Imagine depois da Copa
14/05/14 02:00O tempo cria suas armadilhas na cabeça da gente. Nem sempre os relógios e calendários coincidem com o pulso e a expectativa da vida interior. Tenho sempre a impressão, a cada ano que passa, que o Natal está chegando mais cedo. Da Páscoa, então, nem se fale: um dia depois do Carnaval já parece que o teto dos supermercados está coberto de ovos de chocolate.
Vou sentindo o contrário com esta Copa do Mundo. Falta menos de um mês para o primeiro jogo, e aqui por onde moro são raríssimos os lugares que já ostentam decorações em verde e amarelo.
Pode ser que a minha expectativa esteja um pouco exagerada. Pior ainda, corro o risco de já ter escrito as mesmas coisas em alguma Copa anterior.
Claro que, com o Natal e a Páscoa, interessa promover ao máximo as compras antecipadas; os estabelecimentos comerciais não têm nada a ganhar antecipando a torcida pela seleção.
De resto, apostar no oba-oba parece a adesão ao governo e aos interesses privados; a vontade de ser manipulado anda bastante baixa no país. Antes tarde do que nunca, muita gente percebeu o quanto há de inútil, de farsesco, de incompetente em toda a iniciativa.
Não quero parecer mal-humorado; de resto, minha tendência é achar que tudo vai correr bem com a organização do evento. Em 1956, quando Juscelino resolveu construir Brasília, havia todos os motivos para achar que aquilo nunca ficaria de pé.
Também é possível que o inferno astral esteja acontecendo agora, com o máximo de manifestações e greves que for possível, antes de recair sobre todos o pálio auriverde do esquecimento.
Vejo coisas dando errado todo dia: terminais de aeroporto, caixas eletrônicos, transportes.

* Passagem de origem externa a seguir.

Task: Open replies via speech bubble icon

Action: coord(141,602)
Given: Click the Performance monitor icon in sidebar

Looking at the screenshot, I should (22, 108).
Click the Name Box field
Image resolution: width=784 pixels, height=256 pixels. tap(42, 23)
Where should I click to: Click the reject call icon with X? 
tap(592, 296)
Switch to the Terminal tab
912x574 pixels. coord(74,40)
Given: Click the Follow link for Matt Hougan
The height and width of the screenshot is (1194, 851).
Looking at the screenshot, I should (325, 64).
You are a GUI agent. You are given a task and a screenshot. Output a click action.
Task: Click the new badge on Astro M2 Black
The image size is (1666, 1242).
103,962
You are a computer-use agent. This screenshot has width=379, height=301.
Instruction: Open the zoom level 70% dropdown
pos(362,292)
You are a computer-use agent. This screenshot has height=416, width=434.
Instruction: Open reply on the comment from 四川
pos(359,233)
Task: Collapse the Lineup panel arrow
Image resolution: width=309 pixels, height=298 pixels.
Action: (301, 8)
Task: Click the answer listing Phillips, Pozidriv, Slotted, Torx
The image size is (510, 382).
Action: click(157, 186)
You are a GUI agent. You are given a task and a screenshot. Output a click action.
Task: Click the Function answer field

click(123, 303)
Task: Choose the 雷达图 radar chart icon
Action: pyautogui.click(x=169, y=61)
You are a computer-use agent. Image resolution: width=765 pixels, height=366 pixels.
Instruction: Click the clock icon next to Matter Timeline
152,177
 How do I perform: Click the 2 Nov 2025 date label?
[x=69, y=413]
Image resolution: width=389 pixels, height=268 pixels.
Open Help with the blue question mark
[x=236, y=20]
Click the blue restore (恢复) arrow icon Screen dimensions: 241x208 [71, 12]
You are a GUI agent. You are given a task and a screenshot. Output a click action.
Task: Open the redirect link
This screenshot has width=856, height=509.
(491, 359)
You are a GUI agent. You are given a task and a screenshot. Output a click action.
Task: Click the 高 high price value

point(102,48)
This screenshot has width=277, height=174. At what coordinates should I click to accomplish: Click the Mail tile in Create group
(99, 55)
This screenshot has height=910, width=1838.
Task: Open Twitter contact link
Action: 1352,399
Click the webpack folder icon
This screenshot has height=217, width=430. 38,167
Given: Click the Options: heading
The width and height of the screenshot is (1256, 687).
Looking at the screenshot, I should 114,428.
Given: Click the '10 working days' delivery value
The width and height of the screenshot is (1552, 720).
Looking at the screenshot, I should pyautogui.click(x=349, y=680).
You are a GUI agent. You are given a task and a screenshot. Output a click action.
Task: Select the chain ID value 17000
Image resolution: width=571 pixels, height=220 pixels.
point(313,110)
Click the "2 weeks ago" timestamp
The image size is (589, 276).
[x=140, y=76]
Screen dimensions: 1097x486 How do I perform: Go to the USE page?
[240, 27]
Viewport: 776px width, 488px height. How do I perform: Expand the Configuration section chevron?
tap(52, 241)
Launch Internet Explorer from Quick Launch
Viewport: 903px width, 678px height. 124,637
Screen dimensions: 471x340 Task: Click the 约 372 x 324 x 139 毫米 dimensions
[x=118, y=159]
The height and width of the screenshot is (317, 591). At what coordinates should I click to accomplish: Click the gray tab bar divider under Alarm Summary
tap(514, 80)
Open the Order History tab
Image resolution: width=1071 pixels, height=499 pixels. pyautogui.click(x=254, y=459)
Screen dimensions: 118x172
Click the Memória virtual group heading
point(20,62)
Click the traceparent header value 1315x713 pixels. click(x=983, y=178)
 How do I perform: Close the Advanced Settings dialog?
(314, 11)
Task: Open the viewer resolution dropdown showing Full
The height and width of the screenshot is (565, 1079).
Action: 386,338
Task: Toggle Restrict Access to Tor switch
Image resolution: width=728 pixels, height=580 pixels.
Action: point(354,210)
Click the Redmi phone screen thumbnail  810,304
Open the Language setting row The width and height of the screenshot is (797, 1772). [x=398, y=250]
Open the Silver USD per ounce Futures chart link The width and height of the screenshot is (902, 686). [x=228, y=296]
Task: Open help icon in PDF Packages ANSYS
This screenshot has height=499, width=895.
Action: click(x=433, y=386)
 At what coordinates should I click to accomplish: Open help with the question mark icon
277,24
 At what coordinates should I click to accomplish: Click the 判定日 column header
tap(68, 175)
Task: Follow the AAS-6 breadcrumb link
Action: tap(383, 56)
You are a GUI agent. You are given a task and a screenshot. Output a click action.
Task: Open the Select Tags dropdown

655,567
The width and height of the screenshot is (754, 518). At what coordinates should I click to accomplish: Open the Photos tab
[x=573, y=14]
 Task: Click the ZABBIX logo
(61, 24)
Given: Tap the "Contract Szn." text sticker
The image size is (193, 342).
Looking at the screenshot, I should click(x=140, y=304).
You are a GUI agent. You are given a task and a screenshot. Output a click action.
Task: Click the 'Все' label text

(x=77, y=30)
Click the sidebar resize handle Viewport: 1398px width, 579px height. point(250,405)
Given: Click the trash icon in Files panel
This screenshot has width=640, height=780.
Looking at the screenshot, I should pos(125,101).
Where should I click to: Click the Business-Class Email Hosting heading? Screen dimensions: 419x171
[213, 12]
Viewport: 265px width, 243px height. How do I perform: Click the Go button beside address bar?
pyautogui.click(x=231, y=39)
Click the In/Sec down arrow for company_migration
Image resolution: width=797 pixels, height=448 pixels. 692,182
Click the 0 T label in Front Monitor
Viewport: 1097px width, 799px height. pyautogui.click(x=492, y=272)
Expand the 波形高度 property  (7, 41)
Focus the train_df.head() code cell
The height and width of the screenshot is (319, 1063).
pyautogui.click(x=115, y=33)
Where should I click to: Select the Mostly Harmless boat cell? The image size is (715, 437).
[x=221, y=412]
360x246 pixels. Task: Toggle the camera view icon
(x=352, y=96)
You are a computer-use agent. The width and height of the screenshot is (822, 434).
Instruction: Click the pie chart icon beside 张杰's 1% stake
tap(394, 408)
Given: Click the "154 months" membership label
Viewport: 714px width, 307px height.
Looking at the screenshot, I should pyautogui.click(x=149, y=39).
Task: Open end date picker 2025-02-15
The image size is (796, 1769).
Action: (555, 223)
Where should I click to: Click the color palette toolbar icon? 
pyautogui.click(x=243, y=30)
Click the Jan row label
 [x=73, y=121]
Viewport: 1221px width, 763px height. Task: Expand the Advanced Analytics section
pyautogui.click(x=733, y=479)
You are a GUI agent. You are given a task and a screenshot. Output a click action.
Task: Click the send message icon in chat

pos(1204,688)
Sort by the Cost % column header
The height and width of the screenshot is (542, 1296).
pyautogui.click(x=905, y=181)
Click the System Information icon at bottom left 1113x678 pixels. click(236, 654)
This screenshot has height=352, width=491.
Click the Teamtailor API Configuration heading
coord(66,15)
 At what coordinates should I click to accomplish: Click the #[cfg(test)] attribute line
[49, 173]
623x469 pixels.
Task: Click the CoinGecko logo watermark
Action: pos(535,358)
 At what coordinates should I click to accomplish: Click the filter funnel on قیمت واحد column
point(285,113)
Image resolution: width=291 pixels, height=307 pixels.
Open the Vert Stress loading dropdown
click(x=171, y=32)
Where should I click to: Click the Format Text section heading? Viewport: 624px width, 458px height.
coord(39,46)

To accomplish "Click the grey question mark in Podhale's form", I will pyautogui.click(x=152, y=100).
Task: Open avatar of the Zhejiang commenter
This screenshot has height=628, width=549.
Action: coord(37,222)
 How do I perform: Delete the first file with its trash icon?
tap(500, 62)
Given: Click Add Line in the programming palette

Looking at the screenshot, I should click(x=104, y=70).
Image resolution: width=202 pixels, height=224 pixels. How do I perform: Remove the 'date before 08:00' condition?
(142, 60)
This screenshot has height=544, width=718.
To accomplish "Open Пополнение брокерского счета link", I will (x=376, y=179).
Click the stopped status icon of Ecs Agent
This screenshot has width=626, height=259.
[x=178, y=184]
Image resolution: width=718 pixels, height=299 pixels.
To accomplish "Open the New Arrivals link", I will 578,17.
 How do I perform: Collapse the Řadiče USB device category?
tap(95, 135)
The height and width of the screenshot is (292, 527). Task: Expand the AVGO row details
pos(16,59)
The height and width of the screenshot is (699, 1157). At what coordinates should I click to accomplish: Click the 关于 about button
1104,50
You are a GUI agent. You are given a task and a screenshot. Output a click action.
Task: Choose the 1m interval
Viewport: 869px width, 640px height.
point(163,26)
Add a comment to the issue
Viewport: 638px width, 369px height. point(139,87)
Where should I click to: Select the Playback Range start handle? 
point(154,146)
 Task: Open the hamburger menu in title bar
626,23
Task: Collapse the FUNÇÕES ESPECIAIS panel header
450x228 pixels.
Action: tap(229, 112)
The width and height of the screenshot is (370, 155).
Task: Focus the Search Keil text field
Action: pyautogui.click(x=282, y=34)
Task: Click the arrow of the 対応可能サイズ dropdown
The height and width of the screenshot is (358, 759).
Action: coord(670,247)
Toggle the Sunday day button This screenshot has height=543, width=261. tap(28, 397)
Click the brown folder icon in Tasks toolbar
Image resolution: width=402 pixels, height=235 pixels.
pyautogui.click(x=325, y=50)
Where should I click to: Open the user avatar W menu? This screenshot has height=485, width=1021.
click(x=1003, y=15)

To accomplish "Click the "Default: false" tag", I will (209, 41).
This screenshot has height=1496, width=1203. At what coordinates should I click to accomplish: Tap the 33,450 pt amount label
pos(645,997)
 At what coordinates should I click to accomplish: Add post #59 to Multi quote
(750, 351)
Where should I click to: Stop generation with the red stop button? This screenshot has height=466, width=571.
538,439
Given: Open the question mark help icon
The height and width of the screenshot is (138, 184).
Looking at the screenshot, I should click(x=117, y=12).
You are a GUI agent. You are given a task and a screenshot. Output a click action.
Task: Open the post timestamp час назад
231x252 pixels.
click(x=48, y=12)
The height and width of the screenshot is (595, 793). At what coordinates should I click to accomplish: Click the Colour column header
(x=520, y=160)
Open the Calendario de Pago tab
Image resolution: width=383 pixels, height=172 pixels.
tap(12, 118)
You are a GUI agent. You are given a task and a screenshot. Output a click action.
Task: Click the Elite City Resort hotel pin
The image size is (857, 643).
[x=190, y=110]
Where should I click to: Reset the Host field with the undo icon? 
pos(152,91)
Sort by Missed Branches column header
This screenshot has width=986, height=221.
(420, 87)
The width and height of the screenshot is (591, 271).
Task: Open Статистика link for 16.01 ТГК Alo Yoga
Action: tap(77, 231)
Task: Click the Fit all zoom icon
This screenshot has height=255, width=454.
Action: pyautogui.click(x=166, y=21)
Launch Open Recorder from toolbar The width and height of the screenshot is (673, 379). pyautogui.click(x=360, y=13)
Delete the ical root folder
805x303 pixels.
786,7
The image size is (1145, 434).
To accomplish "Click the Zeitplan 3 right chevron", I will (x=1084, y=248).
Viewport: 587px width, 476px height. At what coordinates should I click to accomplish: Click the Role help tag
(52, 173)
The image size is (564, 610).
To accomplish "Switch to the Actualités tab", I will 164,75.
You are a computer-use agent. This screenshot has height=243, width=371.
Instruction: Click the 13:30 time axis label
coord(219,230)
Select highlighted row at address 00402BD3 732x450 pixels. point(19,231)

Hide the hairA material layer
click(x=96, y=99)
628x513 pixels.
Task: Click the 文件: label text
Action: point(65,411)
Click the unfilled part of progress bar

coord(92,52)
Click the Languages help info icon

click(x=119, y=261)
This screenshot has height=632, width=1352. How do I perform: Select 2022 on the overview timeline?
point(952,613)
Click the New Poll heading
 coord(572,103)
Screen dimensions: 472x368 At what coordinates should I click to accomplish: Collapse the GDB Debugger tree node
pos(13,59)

Imagine na Copa, diz o senso geral. Não, a Copa não me preocupa. Tudo pode azedar depois.
A primeira hipótese, muito improvável, é que o Brasil seja desclassificado logo. Aí será inevitável a sensação de que todos esses estádios e esses gastos foram feitos “para a festa dos outros”. O que era desnecessário irá revelar-se estúpido.
Mas isso dificilmente acontecerá. Em 2002, quando sediava a Copa ao lado do Japão, a Coreia do Sul chegou ao quarto lugar, vencendo a Itália e a Espanha, entre outras seleções. O juiz anulou um gol da Espanha para ajudar.
Os “erros de arbitragem” não são poucos em ocasiões, digamos, tão cheias de interesse. Sendo impossível provar o que quer que seja em matéria de conspiração, professo de qualquer forma minha fé no apito salvador.
Passada a Copa é que veremos tudo voltar ao anormal. A sensação de farsa, que já pressentimos, haverá de vir mais forte.
Enquanto os cérebros publicitários dão ainda seus últimos retoques à euforia programada, basta um exemplo preliminar.
Uma rede de shopping centers anuncia a tocante iniciativa. “Vamos vestir o Brasil de verde e amarelo”, diz a campanha. Consiste no seguinte.
Primeiro, você faz doações de roupas velhas. Elas serão distribuídas a moradores de rua. Essa é a parte sentimental da coisa.
A parte verde e amarela acontecerá antes da distribuição. As roupas serão “customizadas” por uma equipe de costureiras. Mas o termo é incorreto.
Serão preparadas, não conforme o desejo dos indigentes, mas conforme o espírito cívico-futebolístico que se quer incutir na população. A indumentária canarinho será dada aos infelizes.
Em vez de pagar um miserável para que segure o dia inteiro a placa de um novo empreendimento imobiliário com nome francês, teremos uma massa de pobres coitados pintada com as cores nacionais, dando um toque de vibração aos covis debaixo da ponte e às entranhas de algum lixão irregular.
Que tal distribuir plásticos verdes e amarelos para substituir aqueles, tão pretos, dos acampamentos de sem-terra? O melhor seriam máscaras de Neymar, para esconder o sorriso dos desdentados.
A golpes de chicote, os labregos da Rússia czarista eram tangidos para demonstrar entusiasmo na coroação do novo soberano. É assim que começa a ópera “Boris Godunov”, de Mussorgski. O stalinismo aperfeiçoou a técnica, e a Coreia do Norte ainda arrasa nos desfiles militares.
Aqui, os “moradores de rua” receberão seus uniformes “customizados”. Aceitarão o que lhe derem, claro. Mas, como eu digo, é bom não adiantar muito o cronograma. Caso contrário, as roupas já estarão esfarrapadas antes das oitavas de final. E veremos que o mendigo, não o rei, é que está nu.